Five insurgents were killed and one captured in the strike, NATO’s International Security Assistance Force said in a statement. There were no Western casualties, it said.

The attack against Forward Operating Base Gardez, in Paktia province, began when “a vehicle, followed closely by four suicide-vest-wearing insurgents, attempted to breach a fortified area of the base,” the NATO force said. Combinations of car bombs and suicide bombers on foot are often used to try to penetrate government buildings and Western installations.

In recent months, Taliban fighters have launched what were previously unusual frontal assaults on the largest Western bases in Afghanistan — airfields at Kandahar in the south; Bagram, north of the capital; and Jalalabad, in the east. The aim appears to be mainly to show that insurgents are willing to sacrifice fighters in what amount to suicide attacks.

Eastern provinces bordering Pakistan’s tribal areas are particularly vulnerable to attacks by an insurgent splinter group, the network led by Sirajuddin Haqqani, but the North Atlantic Treaty Organization force has been aggressively pursuing the Haqqani network on both the Afghan and Pakistani sides of the border.

Also Friday, the Western military said that two Afghan journalists detained by the NATO force had been freed, along with a third taken into custody by Afghanistan’s intelligence service.

Afghan journalists who maintain contacts with the Taliban for newsgathering purposes sometimes fall under the suspicion of the government of President Hamid Karzai, or the Western military, or both. International press groups and human rights organizations had objected to the detentions.

The journalists detained by the Western military had been picked up over the last week.
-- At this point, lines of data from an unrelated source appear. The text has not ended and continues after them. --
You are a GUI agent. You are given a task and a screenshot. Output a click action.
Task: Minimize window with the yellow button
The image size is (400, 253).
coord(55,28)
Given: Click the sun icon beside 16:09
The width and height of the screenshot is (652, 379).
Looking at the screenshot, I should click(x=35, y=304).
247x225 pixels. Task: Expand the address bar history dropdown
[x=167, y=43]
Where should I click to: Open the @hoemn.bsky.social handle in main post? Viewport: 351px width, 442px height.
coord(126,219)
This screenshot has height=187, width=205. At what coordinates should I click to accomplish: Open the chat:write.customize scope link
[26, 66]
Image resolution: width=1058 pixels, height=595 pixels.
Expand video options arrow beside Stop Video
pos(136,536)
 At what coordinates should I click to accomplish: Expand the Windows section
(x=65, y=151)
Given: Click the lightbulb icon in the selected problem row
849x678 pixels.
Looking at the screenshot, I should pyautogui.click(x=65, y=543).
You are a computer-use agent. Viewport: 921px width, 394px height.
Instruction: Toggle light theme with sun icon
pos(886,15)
They were Rahmatullah Naikzad and Mohammad Nadir, both working for the Qatar-based satellite station Al Jazeera, widely watched throughout the Muslim world. Naikzad is also a freelancer for the Associated Press.
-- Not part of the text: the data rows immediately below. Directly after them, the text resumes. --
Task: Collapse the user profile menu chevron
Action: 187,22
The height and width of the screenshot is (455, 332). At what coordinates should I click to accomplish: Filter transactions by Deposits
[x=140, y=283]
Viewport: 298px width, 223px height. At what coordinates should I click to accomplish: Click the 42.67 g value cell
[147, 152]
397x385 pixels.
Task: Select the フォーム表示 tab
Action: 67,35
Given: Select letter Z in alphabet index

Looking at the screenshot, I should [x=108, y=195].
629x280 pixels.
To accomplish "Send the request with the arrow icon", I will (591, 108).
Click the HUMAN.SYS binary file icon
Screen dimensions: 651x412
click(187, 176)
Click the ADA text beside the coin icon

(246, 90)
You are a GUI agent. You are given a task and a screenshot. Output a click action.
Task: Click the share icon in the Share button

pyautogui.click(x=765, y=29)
The NATO force said that an investigation had deemed the two not to be security threats, but provided no details.

The other arrest was that of radio journalist Hojatullah Mujadadi, who worked in Kapisa province, not far from Kabul, the capital. Karzai had appealed for the release of the two journalists held by the NATO force, making it somewhat awkward that his government was holding a journalist as well.

Mujadadi’s release, together with that of the other two, was reported by the Western military Friday, which is the main Muslim prayer day, when government ministries are closed and no spokesman for Karzai returned calls.